As I said, I would like to add just a few more remarks to this reply. They result from my recent readings, and supplement what I have already said. Since I have been rereading much of the Lewis corpus of late, something I just read last night from his The Problem of Pain nicely ties in here, and further confirms how Lewis thought about this issue. Early on in the book he has a chapter on “Divine Omnipotence” and says this:
The idea of that which God ‘could have’ done involves a too anthropomorphic conception of God’s freedom. Whatever human freedom means, Divine freedom cannot mean indeterminacy between alternatives and choice of one of them.
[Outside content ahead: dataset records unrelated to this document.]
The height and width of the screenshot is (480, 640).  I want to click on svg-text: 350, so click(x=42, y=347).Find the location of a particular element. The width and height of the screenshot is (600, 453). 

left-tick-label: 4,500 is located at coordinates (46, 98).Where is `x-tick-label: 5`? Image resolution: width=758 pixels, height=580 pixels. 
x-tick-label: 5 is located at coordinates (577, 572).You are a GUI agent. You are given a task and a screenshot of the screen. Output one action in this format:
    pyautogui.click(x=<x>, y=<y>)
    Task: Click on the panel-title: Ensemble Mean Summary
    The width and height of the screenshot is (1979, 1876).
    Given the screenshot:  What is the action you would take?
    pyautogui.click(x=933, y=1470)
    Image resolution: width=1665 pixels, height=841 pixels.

Perfect goodness can never debate about the end to be attained, and perfect wisdom cannot debate about the means most suited to achieve it. The freedom of God consists in the fact that no cause other than Himself produces His acts and no external obstacle impedes them – that His own goodness is the root from which they all grow and His own omnipotence the air in which they all flower.
In my original article on this I also mentioned the biblical truth that God cannot change. That should seal the issue. But last night I also was flicking through the classic 1993 book by J. I Packer, Concise Theology. In his chapter on “Transcendence” he says this:
God is immutable. This means that he is totally consistent: because he is necessarily perfect, he cannot change either for the better or for the worse; and because he is not in time he is not subject to change as creatures are (2 Pet. 3:8). Far from being detached and immobile, he is always active in his world, constantly making new things spring forth (Isa. 42:9; 2 Cor. 5:17; Rev. 21:5); but in all this he expresses his perfect character with perfect consistency. It is precisely the immutability of his character that guarantees his adherence to the words he has spoken and the plans he has made (Num. 23:19; Ps. 33:11; Mal. 3:6; James 1:16-18); and it is this immutability that explains why, when people change their attitude to him, he changes his attitude to them (Gen. 6:5-7; Exod. 32:9-14; 1 Sam. 15:11; Jon. 3:10). The idea that the changelessness of God involves unresponsive indifference to what goes on in his world is the precise opposite of the truth.
For these and other reasons, I still maintain, as with most theologians over the past millennia, that God cannot sin, and he will never choose to sin.